BRÜSSEL. Der am Mittwoch vom Bundeskabinett beschlossene Gesetzentwurf sieht eine Kontrolle nichteuropäischer Investoren vor, die mindestens 25 Prozent eines deutschen Unternehmens erwerben. Die Bundesregierung kann in diesem Fall eine Prüfung einleiten und die Investition verbieten, falls sie die öffentliche Sicherheit und Ordnung bedroht sieht. Damit sollen deutsche Unternehmen vor unliebsamen Übernahmen geschützt werden, etwa durch Staatsfonds aus Ländern wie Russland, China und dem arabischen Raum. Die deutsche Wirtschaft dagegen kritisiert, die geplante Gesetzesänderung verschrecke ausländische Investoren.

Brüssel will nun prüfen, ob das deutsche Vorhaben gegen die Kapitalverkehrsfreiheit in der EU verstößt. Sollte dies der Fall sein, muss die Bundesregierung das Gesetz zurückziehen oder ihr droht ein Vertragsverletzungsverfahren der EU-Kommission. Die Gegner des Gesetzes können voraussichtlich aber nicht auf Unterstützung durch Brüssel hoffen. Denn das Einspruchsrecht der Bundesregierung gilt nicht für Investoren aus EU-Staaten. Und gegen Investoren aus dem außereuropäischen Ausland will auch die Kommission Beschränkungen erlassen, namentlich auf den Energiemärkten der EU. So sollen Investoren aus Nicht-EU-Staaten nur unter sehr strengen Bedingungen Strom- und Gasnetze in Europa übernehmen dürfen. Das sieht das umstrittene Gesetzespaket der Kommission für mehr Wettbewerb auf den Energiemärkten vor.

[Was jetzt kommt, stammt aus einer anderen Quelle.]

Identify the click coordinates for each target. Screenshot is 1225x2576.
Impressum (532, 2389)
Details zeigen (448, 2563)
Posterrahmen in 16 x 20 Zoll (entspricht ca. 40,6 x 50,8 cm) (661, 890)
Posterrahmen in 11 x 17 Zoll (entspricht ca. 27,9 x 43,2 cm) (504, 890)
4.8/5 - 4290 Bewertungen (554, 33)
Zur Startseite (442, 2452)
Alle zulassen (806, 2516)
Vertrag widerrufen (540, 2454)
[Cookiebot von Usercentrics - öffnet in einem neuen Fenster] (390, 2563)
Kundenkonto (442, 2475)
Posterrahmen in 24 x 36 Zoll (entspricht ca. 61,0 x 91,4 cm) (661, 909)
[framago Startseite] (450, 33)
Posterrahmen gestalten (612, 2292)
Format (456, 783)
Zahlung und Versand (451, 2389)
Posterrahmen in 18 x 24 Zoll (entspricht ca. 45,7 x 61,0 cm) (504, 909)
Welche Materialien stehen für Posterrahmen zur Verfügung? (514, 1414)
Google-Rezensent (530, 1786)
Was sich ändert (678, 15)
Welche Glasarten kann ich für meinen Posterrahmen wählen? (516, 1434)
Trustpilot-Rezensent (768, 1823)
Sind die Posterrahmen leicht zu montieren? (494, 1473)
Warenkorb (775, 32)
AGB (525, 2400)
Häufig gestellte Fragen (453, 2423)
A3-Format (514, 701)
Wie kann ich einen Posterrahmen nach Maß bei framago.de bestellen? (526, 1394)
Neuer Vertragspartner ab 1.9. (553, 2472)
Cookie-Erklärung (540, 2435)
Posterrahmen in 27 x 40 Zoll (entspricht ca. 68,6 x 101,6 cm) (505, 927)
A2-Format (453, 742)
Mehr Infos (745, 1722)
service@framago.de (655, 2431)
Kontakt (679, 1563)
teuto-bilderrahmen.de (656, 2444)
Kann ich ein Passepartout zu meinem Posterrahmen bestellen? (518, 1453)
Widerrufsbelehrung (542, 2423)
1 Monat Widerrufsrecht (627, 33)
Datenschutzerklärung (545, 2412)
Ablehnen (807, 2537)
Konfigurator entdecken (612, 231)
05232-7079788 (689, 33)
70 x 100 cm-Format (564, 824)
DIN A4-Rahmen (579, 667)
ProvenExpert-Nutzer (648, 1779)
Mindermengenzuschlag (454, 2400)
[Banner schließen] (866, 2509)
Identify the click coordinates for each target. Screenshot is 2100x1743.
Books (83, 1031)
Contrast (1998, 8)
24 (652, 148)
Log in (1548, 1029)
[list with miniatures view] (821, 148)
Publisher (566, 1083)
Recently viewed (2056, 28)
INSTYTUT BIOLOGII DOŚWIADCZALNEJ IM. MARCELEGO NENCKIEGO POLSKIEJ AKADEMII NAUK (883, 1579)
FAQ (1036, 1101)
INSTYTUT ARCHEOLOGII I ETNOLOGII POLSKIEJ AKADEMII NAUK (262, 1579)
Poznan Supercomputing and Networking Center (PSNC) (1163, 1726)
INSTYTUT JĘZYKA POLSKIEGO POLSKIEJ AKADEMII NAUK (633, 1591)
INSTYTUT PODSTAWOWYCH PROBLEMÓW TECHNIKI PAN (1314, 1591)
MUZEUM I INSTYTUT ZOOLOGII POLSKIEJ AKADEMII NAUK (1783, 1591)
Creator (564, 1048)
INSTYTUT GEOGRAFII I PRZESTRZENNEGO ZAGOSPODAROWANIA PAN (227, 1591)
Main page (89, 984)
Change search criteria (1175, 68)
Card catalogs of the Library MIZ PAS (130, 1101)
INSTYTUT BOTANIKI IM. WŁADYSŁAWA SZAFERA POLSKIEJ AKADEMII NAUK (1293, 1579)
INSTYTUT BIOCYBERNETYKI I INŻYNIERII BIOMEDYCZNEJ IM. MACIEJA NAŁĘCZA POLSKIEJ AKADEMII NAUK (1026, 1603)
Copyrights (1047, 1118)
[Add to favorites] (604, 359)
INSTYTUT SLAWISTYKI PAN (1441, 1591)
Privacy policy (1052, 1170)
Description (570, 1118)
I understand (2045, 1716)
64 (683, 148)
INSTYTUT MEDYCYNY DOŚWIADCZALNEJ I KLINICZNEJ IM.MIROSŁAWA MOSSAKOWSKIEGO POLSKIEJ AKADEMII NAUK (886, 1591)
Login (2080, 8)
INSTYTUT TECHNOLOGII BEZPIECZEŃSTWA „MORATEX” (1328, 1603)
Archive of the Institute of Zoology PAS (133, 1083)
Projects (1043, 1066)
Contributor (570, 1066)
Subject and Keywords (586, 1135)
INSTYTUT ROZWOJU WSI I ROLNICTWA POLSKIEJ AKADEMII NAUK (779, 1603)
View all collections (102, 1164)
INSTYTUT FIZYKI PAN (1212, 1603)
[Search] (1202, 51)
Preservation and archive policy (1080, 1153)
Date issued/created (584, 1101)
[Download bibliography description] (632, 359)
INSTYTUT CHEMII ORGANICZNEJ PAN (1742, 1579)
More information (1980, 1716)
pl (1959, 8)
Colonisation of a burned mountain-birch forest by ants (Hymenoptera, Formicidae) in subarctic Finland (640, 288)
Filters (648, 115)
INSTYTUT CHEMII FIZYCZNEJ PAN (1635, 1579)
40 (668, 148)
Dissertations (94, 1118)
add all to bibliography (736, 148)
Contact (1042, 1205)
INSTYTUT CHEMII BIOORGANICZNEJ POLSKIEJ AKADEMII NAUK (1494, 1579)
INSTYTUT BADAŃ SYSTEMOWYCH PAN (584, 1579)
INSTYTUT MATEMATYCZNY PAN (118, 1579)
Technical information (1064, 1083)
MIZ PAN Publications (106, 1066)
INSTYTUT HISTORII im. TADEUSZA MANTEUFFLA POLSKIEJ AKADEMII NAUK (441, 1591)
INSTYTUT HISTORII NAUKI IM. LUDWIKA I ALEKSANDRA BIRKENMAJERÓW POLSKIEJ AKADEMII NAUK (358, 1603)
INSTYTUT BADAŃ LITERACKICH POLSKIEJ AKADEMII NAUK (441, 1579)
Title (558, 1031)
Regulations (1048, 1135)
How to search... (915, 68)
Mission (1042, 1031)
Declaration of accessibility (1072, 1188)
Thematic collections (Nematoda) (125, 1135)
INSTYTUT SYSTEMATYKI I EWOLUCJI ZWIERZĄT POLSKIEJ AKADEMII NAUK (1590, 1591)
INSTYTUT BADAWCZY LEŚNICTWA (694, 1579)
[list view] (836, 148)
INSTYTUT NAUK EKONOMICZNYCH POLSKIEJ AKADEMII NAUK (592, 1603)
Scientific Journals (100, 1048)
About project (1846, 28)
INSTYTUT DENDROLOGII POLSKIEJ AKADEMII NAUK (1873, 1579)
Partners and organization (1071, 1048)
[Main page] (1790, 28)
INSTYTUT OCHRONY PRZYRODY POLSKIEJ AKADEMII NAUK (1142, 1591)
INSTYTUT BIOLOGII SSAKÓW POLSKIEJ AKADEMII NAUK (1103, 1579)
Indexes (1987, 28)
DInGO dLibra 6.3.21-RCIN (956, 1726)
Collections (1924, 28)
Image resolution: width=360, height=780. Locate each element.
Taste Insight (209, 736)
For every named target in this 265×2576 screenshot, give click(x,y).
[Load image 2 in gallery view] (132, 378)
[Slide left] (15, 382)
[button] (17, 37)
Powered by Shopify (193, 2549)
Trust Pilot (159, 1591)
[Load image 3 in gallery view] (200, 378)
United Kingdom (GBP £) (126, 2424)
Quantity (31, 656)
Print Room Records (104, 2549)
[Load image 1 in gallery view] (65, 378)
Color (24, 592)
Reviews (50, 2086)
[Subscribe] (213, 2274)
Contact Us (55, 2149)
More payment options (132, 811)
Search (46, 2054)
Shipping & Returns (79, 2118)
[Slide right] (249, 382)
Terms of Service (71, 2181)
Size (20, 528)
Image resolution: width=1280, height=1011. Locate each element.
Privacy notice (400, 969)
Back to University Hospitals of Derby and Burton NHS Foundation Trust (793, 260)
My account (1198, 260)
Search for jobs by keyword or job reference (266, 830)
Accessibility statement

In der Bundesregierung sieht man der Prüfung des deutschen Übernahmeschutz-Gesetzes durch Brüssel denn auch gelassen entgegen. Das Gesetz sei europarechtlich unbedenklich, sagte Wirtschaftsminister Michael Glos bei der Vorlage am Mittwoch. Glos verwies darauf, dass es in Großbritannien ein ähnliches Gesetz gebe. Vor allem Frankreich schützt seine strategisch wichtigen Industrien regelmäßig vor ausländischen Übernahmen. Zwar hat die EU-Kommission deshalb ein Verfahren gegen Frankreich eingeleitet. Doch dabei geht es um Übernahmehürden, die Unternehmen aus anderen EU-Staaten betreffen.